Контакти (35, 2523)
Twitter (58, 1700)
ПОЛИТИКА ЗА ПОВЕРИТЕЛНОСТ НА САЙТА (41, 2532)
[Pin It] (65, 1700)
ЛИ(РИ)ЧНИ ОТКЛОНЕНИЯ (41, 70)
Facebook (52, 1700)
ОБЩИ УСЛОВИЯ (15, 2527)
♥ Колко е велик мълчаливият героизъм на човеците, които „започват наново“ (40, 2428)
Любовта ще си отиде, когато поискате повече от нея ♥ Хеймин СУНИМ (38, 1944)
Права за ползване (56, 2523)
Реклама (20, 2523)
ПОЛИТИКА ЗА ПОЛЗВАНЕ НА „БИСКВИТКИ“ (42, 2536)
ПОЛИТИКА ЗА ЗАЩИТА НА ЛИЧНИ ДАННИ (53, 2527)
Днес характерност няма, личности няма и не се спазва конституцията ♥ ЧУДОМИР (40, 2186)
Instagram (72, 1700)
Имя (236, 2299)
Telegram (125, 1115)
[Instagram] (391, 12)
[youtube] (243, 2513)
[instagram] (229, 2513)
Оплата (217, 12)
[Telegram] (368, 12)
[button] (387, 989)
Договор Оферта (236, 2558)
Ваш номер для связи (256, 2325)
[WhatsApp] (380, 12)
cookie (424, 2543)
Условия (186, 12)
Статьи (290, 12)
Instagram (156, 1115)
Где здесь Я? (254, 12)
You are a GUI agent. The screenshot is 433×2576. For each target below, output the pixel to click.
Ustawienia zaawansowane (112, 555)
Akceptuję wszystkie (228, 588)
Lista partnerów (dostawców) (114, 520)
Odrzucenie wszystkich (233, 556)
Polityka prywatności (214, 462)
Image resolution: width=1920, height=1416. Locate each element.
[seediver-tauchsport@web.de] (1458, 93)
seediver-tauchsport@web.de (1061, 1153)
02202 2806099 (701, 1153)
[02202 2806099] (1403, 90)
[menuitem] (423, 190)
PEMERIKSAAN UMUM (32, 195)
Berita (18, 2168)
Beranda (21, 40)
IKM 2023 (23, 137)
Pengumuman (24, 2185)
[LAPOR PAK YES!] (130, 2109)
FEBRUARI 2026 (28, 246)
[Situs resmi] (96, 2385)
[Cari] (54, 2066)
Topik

========

Each entry above is to be quoted exactly.

→ **Solution to the problem**
Контакти (35, 2523)
Twitter (58, 1700)
ПОЛИТИКА ЗА ПОВЕРИТЕЛНОСТ НА САЙТА (41, 2532)
[Pin It] (65, 1700)
ЛИ(РИ)ЧНИ ОТКЛОНЕНИЯ (41, 70)
Facebook (52, 1700)
ОБЩИ УСЛОВИЯ (15, 2527)
♥ Колко е велик мълчаливият героизъм на човеците, които „започват наново“ (40, 2428)
Любовта ще си отиде, когато поискате повече от нея ♥ Хеймин СУНИМ (38, 1944)
Права за ползване (56, 2523)
Реклама (20, 2523)
ПОЛИТИКА ЗА ПОЛЗВАНЕ НА „БИСКВИТКИ“ (42, 2536)
ПОЛИТИКА ЗА ЗАЩИТА НА ЛИЧНИ ДАННИ (53, 2527)
Днес характерност няма, личности няма и не се спазва конституцията ♥ ЧУДОМИР (40, 2186)
Instagram (72, 1700)
Имя (236, 2299)
Telegram (125, 1115)
[Instagram] (391, 12)
[youtube] (243, 2513)
[instagram] (229, 2513)
Оплата (217, 12)
[Telegram] (368, 12)
[button] (387, 989)
Договор Оферта (236, 2558)
Ваш номер для связи (256, 2325)
[WhatsApp] (380, 12)
cookie (424, 2543)
Условия (186, 12)
Статьи (290, 12)
Instagram (156, 1115)
Где здесь Я? (254, 12)
You are a GUI agent. The screenshot is 433×2576. For each target below, output the pixel to click.
Ustawienia zaawansowane (112, 555)
Akceptuję wszystkie (228, 588)
Lista partnerów (dostawców) (114, 520)
Odrzucenie wszystkich (233, 556)
Polityka prywatności (214, 462)
Image resolution: width=1920, height=1416. Locate each element.
[seediver-tauchsport@web.de] (1458, 93)
seediver-tauchsport@web.de (1061, 1153)
02202 2806099 (701, 1153)
[02202 2806099] (1403, 90)
[menuitem] (423, 190)
PEMERIKSAAN UMUM (32, 195)
Berita (18, 2168)
Beranda (21, 40)
IKM 2023 (23, 137)
Pengumuman (24, 2185)
[LAPOR PAK YES!] (130, 2109)
FEBRUARI 2026 (28, 246)
[Situs resmi] (96, 2385)
[Cari] (54, 2066)
Topik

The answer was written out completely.